The Waterfall Chart, popularized by consulting firm, McKinsey & Company, is a sterling way to delineate how a measure changes over a particular sequence, and how these changes impact the total.  The Waterfall Chart clearly illustrates the cumulative effect of a sequence of events, or a process that has different transactions, some positive, some negative.  In other words, it allows us to understand how we got from point ‘A’, to point ‘B’. 

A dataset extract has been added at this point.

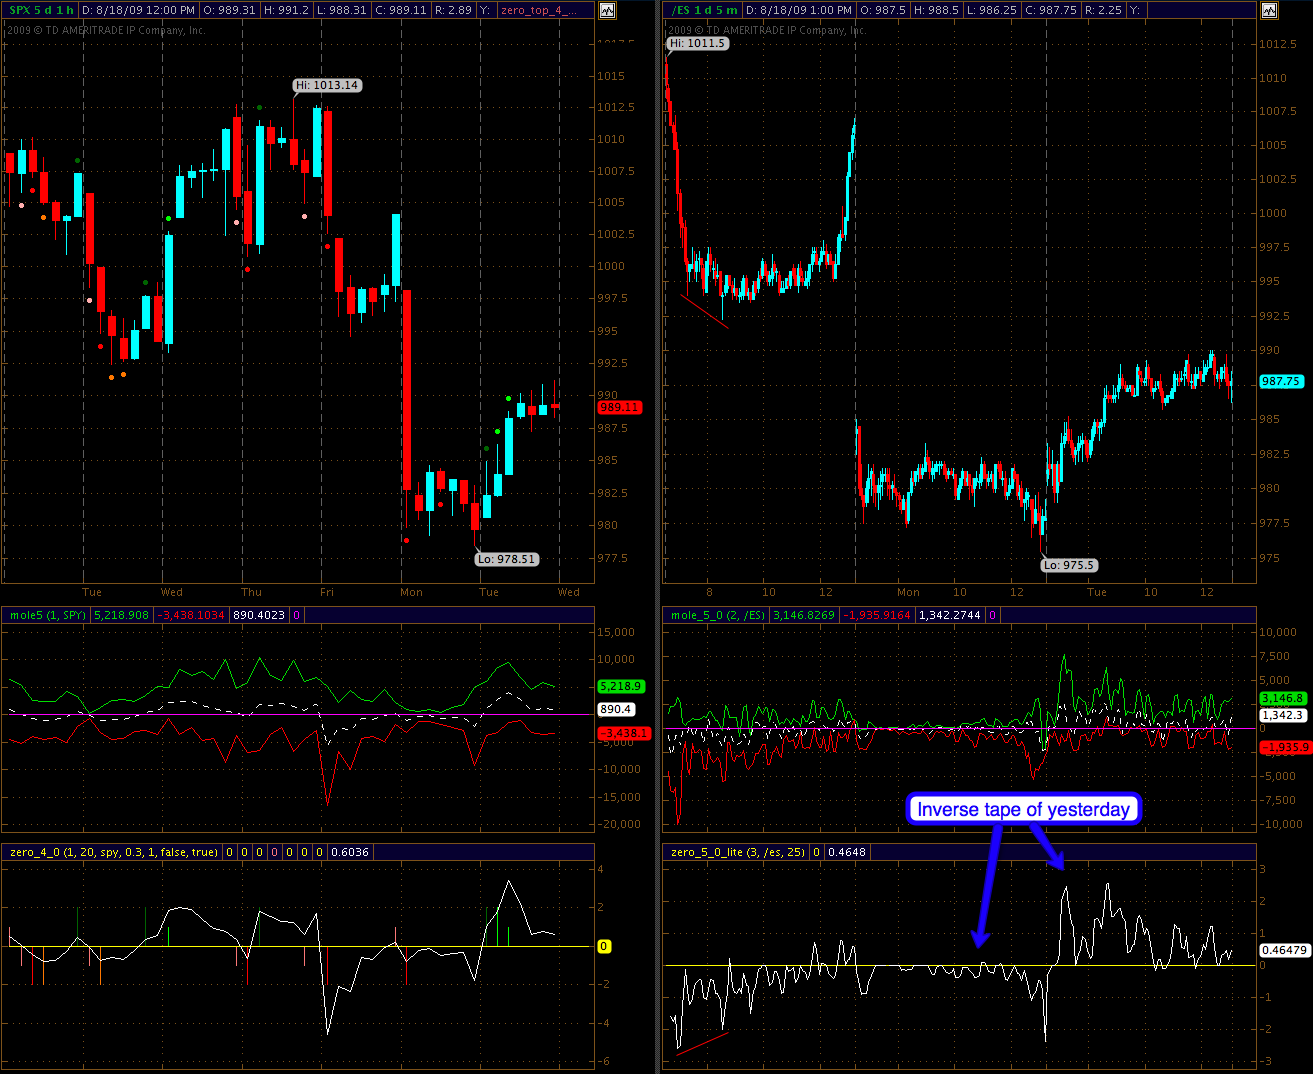Select the SPX 5 d 1 h symbol label
This screenshot has height=1074, width=1313.
coord(41,10)
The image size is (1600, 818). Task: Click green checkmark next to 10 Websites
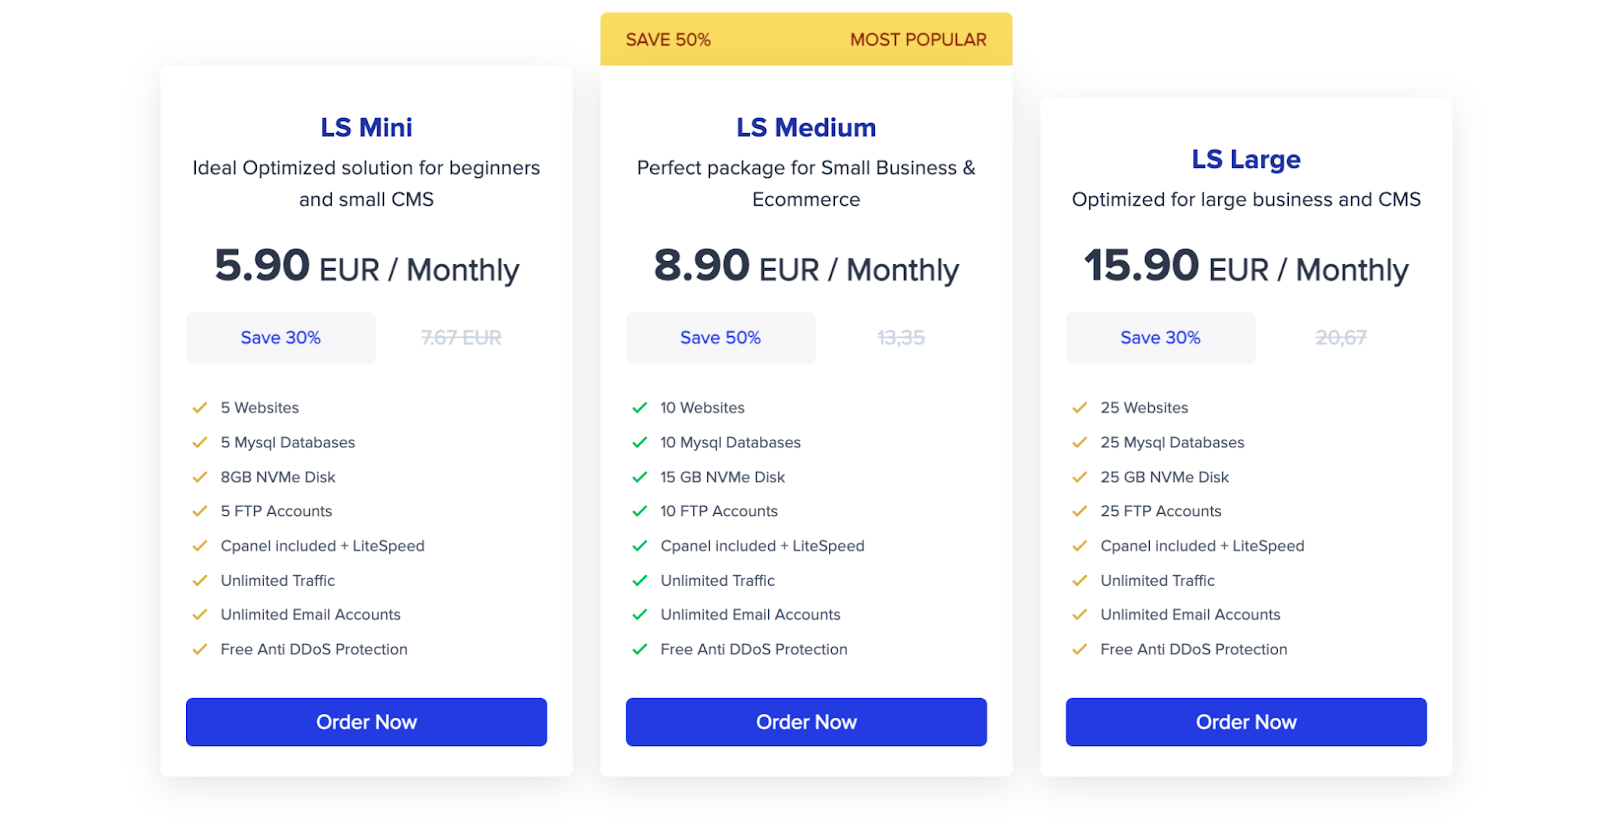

Often times, when observing incremental change of individual values over time, a Bar Chart is the go-to visualization.  Unfortunately, a Bar Chart will only offer a decomposition of each value, and will not emphasize the status of the aggregate balance.  This is where the Waterfall Chart shines.  It is a precise and versatile visualization that depicts static and active data, whether or not a value is positive or negative, and its final total.  So go with the flow, and display your data clearly and concisely.  What’s unique about the Waterfall Chart, is that its display changes in the aggregate as an abrupt increase or decrease from its prior value, which is more akin to the nature of this shift.  Some of the most widely used examples of Waterfall Charts are representations of balance sheets, income statements, cash flows and other sequences, which ebb and flow quantitatively.

Use Case

Waterfall Charts aren’t strictly used to display financial sequences though, and can illustrate any value that undergoes a positive and/or negative change.  For example, let’s examine the increase in the number of vehicles that have been flipped plus the number of police cars that have been damaged in the popular car-chase-turned-heist movie franchise, The Fast and The Furious.  This alone will give you 120 reasons to love Waterfall charts.




The dark blue bars represent the number of police vehicles damaged and the light blue bars represent that number of vehicles flipped per installment.  Typically, it’s advised against to use gradients of changing colour (from light to dark, unsaturated to fully saturated), however with the Waterfall Chart, they effectively draw the viewers eyes in the direction of the change in aggregate value (in this case, always upwards).  Furthermore, the Waterfall Chart clearly displays the increase in damage to vehicles and how the changes have impacted the total – 120 vehicles damaged.  We’re also able to quickly visualize and understand which installments compiled the most carnage.  So if total vehicular destruction is your forte, then we recommend 2 Fast 2 Furious, Fast Five, and Fast and Furious 6!